- **EXERCISE INSTRUCTIONS**
Once you have read the entries, please say how many lines hold the string "Open", giving the number only.

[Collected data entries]
[Start of section]

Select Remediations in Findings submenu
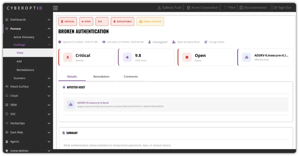299x156 pixels. click(x=25, y=70)
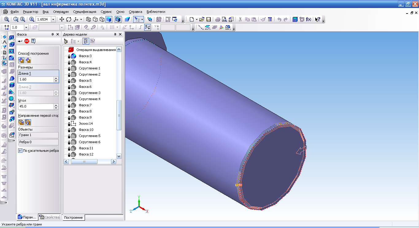Click the rotate view icon in toolbar

[x=69, y=19]
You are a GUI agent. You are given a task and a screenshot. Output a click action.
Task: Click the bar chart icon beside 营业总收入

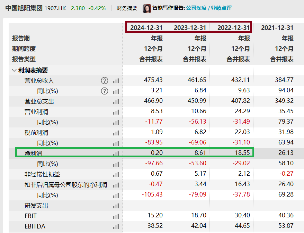tap(116, 81)
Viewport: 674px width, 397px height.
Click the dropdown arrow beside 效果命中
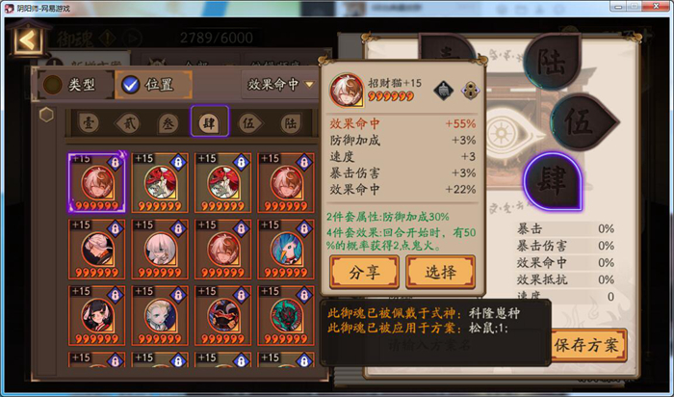(309, 84)
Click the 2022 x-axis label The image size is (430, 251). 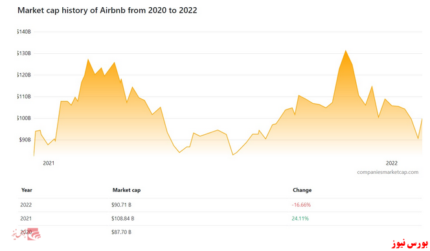pos(391,163)
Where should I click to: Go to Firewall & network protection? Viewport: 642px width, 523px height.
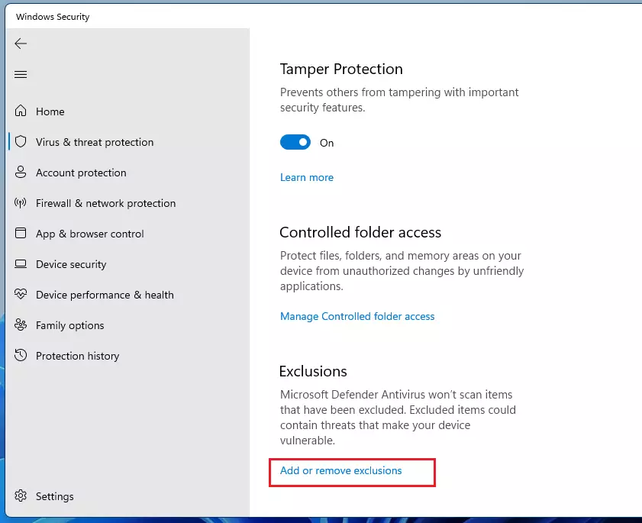(x=105, y=203)
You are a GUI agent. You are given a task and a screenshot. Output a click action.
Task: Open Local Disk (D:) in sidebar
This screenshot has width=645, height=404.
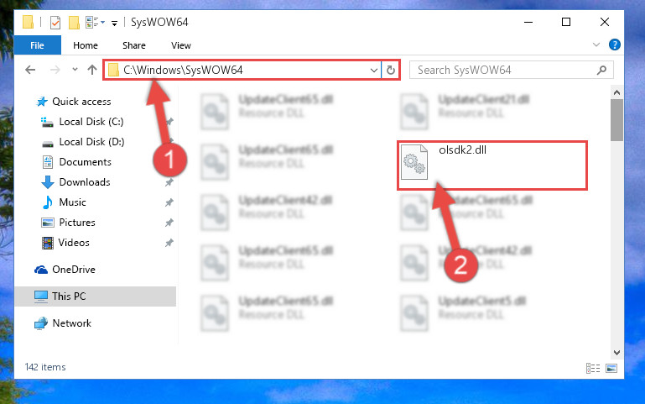click(91, 142)
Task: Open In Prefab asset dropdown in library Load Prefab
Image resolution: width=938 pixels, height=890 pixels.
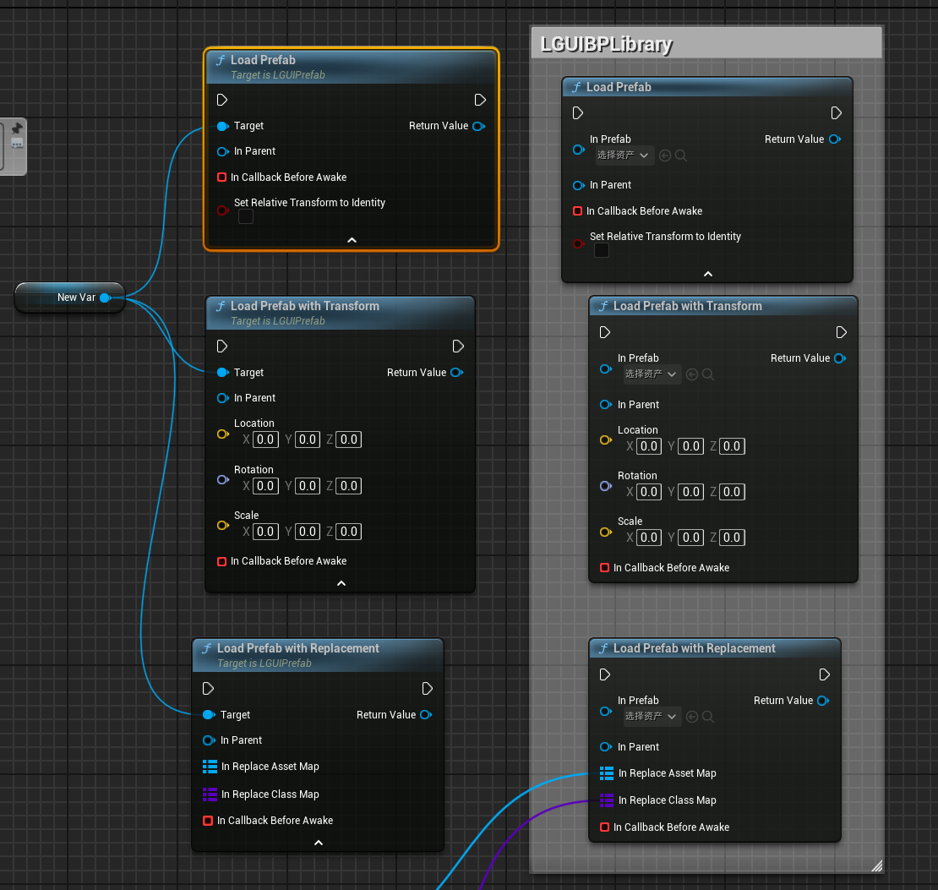Action: pyautogui.click(x=624, y=156)
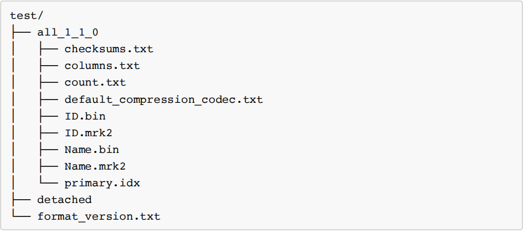Viewport: 523px width, 231px height.
Task: Click the branch connector before Name.mrk2
Action: tap(48, 166)

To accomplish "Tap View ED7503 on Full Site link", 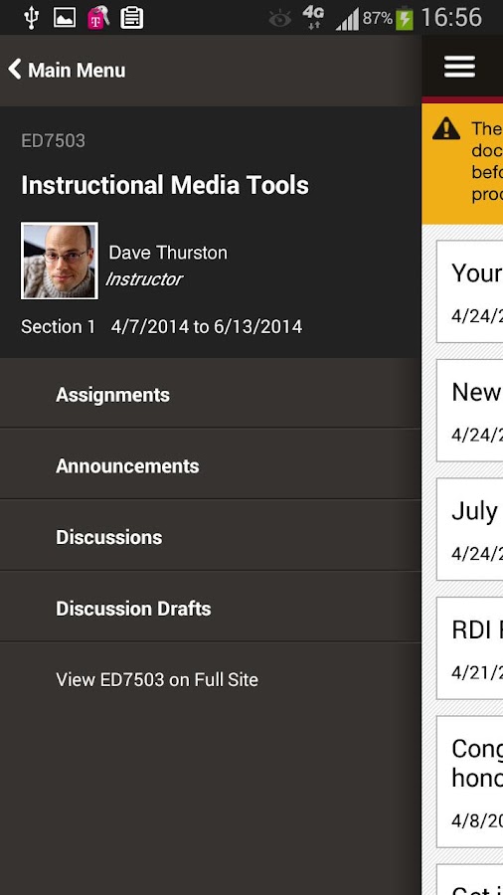I will (157, 679).
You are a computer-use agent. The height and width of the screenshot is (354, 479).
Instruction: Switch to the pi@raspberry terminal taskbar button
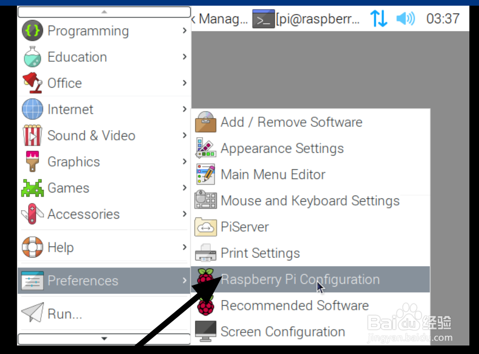click(x=306, y=19)
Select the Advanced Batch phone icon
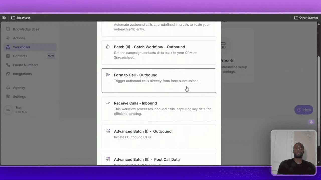This screenshot has width=321, height=180. [108, 131]
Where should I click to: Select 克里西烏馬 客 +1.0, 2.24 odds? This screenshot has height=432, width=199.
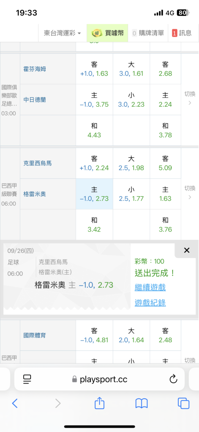[94, 163]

[End of section]

- **REPLY TO THE TASK**
2